WHAT IS BEING ASKED: Please extract every line of text from all the records below and reproduce each one exactly, leaving the pictures out of your answer.

Records for locating displayed items
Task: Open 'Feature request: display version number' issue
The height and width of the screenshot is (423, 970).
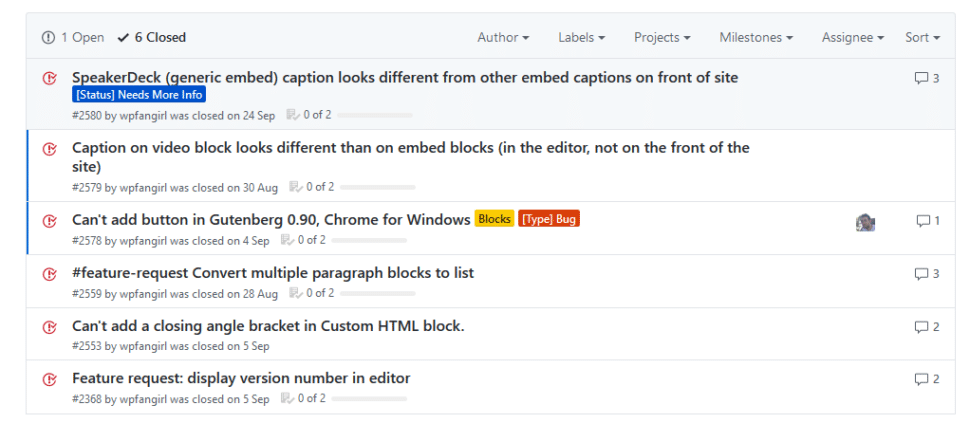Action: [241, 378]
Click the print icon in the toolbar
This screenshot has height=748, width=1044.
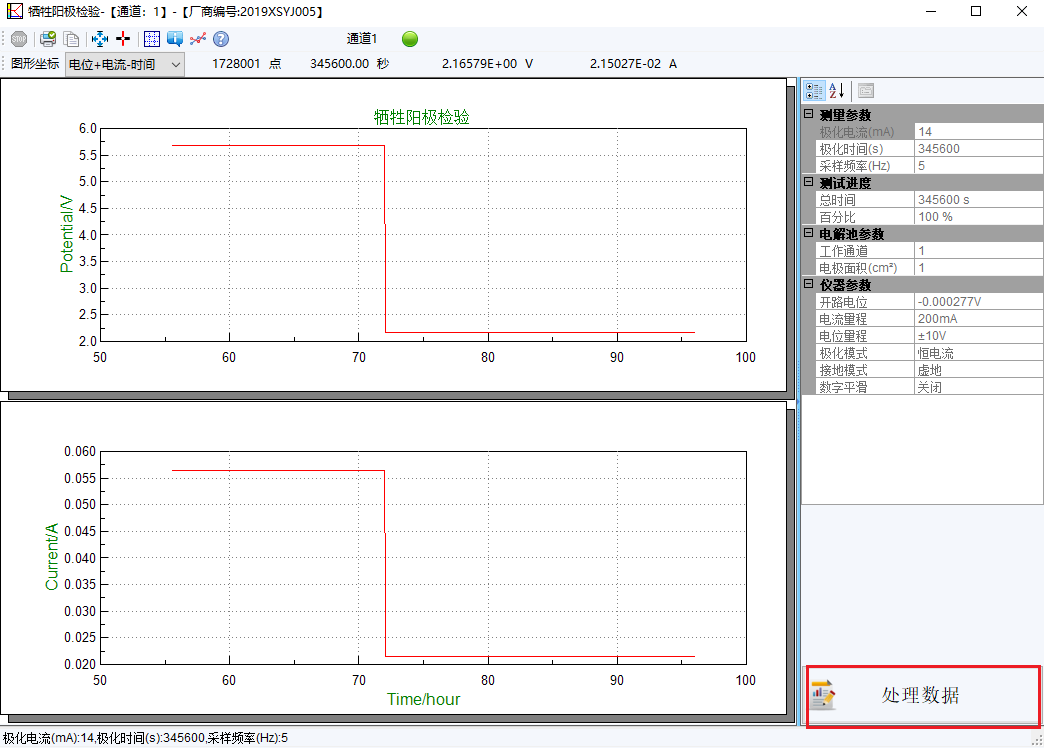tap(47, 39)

EXERCISE OUTPUT:
Task: Open 'Feature request: display version number' issue
The height and width of the screenshot is (423, 970).
Action: [241, 378]
Click the print icon in the toolbar
This screenshot has height=748, width=1044.
tap(47, 39)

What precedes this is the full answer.